◆ **Document section**:

US Senate hopeful Graham Platner wants Democrats to "deal with" the Supreme Court if they retake power in November and launch oversight and possible impeachments to remove justices from office.
Amid President Donald Trump's historic unpopularity, Democrats are heavily favored to retake the House of Representatives and have gained momentum in the Senate, where Platner's bid to unseat five-term incumbent Sen. Susan Collins (R-Maine) could prove decisive.
But the Supreme Court's 6-3 conservative majority has the potential to effectively veto any significant actions a future Democratic Congress or president may seek to take, despite increasing doubts among the American public about its legitimacy and impartiality.
Its image as an independent arbiter of justice has come under further scrutiny as multiple justices have been embroiled in corruption scandals. This is where Platner believes Democrats could have options.

◆ **What you will do**:
[1] Name every person the Supreme Court article identifies by name.
[2] Write the next few sentences of the Supreme Court article, picking up after its final sentence.
The data after the Supreme Court article is separate material.

◆ **Data shown**:
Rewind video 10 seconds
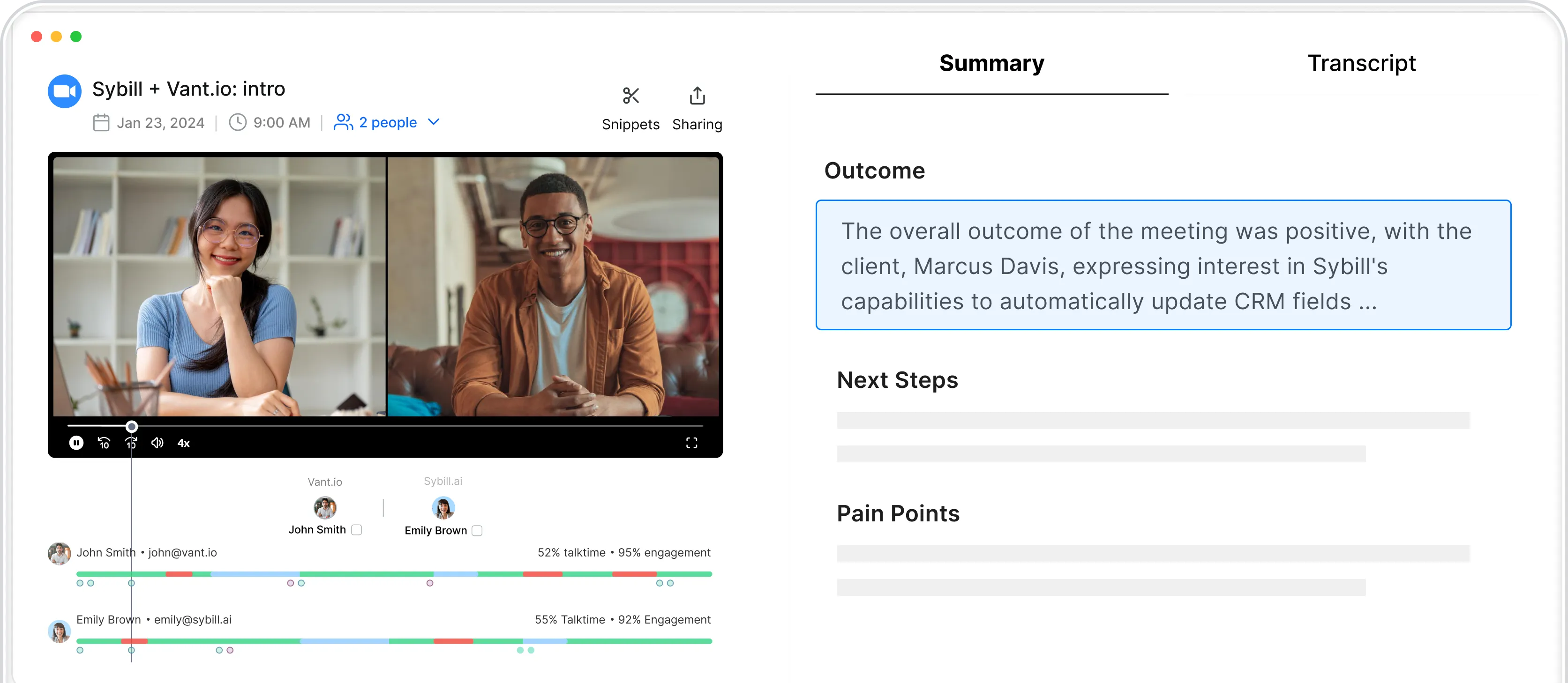Image resolution: width=1568 pixels, height=683 pixels. 104,443
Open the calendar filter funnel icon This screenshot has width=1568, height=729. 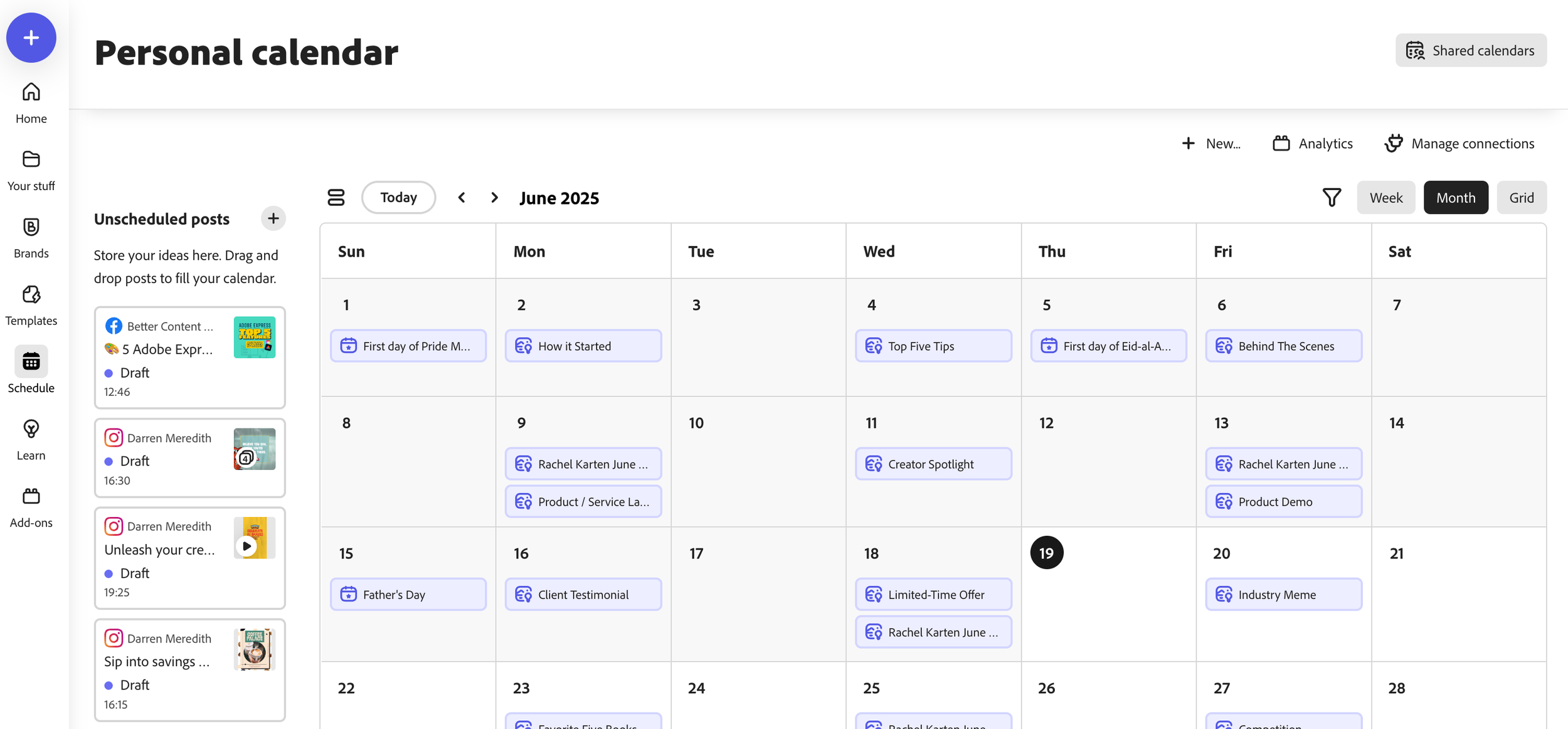[1332, 198]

◆ **Final results**:
[1] Graham Platner, Donald Trump, Susan Collins

[2]
"There is structural power in the Senate to deal with the Supreme Court," the 41-year-old Marine-turned-oyster farmer told a crowd of supporters during an event this weekend.
He said that if Democrats get a majority, "at that point, I very much think that we need to be exercising ethics oversight over the court."
Unlike lower court judges, who must comply with a binding ethics code by avoiding partisan campaigning, disclosing conflicts of interest, and recusing themselves in cases where impartiality may be called into question, Supreme Court justices do not have to adhere to these rules.
Although the Supreme Court did adopt an ethics code for the first time in 2023, it is voluntary, and legal groups like the New York City Bar have described it as unenforceable and far short of what is necessary.
Platner said that "if we held Supreme Court justices to the same standards that we held federal judges, there is a compelling case for the impeachment and removal of at least two."
While he did not specify which two justices he believed could be impeached, it is highly likely that he was referring to Clarence Thomas and Samuel Alito, two of the furthest right justices, whom he has said have helped transform the court into a "political action wing... of conservatism."
In 2023, ProPublica published an investigation exposing that Thomas had, for years, accepted gifts from GOP megadonor Harlan Crow, including trips on his private jet and superyacht, as well as $6,000-per-month tuition for his grandnephew. None of these were reported on the justice's ethics disclosures.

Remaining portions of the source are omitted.